▶ [Task directions] Find the string "result" in the listing below and return each line it appears in.

▶ [Input data]
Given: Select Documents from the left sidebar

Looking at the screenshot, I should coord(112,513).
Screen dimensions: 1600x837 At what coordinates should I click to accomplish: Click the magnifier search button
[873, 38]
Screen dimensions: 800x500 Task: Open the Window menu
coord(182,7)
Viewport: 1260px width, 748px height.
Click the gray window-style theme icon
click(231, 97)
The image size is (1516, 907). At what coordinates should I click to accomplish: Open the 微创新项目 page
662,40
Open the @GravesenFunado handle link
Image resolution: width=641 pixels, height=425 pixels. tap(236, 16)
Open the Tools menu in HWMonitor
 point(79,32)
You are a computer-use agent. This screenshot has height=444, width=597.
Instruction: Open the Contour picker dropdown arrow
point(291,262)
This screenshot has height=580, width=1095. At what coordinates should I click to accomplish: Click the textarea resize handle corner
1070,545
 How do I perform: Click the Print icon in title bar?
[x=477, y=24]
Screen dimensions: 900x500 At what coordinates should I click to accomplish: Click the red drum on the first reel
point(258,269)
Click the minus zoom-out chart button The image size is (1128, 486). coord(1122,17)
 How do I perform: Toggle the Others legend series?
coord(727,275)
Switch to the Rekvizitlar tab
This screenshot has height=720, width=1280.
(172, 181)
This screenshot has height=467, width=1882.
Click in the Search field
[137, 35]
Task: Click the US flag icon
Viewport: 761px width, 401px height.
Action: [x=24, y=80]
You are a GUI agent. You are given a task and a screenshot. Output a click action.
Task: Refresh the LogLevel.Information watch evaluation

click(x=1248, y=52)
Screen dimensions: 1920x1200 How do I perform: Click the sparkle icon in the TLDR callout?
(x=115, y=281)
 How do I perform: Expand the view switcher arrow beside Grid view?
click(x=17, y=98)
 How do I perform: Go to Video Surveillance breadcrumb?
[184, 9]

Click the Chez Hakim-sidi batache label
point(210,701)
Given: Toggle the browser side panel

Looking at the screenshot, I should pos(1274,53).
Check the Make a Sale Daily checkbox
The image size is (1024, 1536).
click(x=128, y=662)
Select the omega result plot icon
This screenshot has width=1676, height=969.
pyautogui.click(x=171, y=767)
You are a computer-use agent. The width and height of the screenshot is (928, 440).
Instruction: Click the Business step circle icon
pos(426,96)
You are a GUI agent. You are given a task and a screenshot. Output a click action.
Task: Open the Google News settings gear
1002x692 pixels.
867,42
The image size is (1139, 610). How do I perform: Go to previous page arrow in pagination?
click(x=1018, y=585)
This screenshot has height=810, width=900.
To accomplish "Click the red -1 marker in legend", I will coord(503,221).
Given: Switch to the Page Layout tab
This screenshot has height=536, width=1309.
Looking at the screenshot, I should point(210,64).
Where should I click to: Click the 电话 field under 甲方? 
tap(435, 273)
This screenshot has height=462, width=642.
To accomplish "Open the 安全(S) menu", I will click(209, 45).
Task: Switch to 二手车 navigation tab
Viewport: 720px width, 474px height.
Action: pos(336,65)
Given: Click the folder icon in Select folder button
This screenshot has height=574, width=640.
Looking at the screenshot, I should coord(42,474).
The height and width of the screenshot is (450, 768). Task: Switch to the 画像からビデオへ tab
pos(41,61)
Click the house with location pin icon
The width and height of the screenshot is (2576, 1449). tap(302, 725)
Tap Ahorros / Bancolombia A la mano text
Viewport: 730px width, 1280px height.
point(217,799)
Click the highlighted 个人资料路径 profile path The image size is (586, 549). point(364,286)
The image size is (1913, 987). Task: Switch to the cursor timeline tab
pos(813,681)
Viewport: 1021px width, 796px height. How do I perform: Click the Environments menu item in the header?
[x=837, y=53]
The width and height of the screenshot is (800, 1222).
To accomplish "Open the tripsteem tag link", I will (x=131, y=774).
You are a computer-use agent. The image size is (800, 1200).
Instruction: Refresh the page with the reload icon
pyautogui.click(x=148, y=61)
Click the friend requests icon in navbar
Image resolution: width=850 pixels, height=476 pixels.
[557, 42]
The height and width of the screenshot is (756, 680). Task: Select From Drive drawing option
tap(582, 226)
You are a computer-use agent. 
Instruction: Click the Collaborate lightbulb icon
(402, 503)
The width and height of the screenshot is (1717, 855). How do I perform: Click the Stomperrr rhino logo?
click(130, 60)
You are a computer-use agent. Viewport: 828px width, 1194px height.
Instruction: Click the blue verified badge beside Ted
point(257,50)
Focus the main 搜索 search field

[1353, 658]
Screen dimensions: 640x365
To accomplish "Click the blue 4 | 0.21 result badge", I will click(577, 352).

▶ [Response area]
Select the omega result plot icon
To accomplish "Click the blue 4 | 0.21 result badge", I will click(577, 352).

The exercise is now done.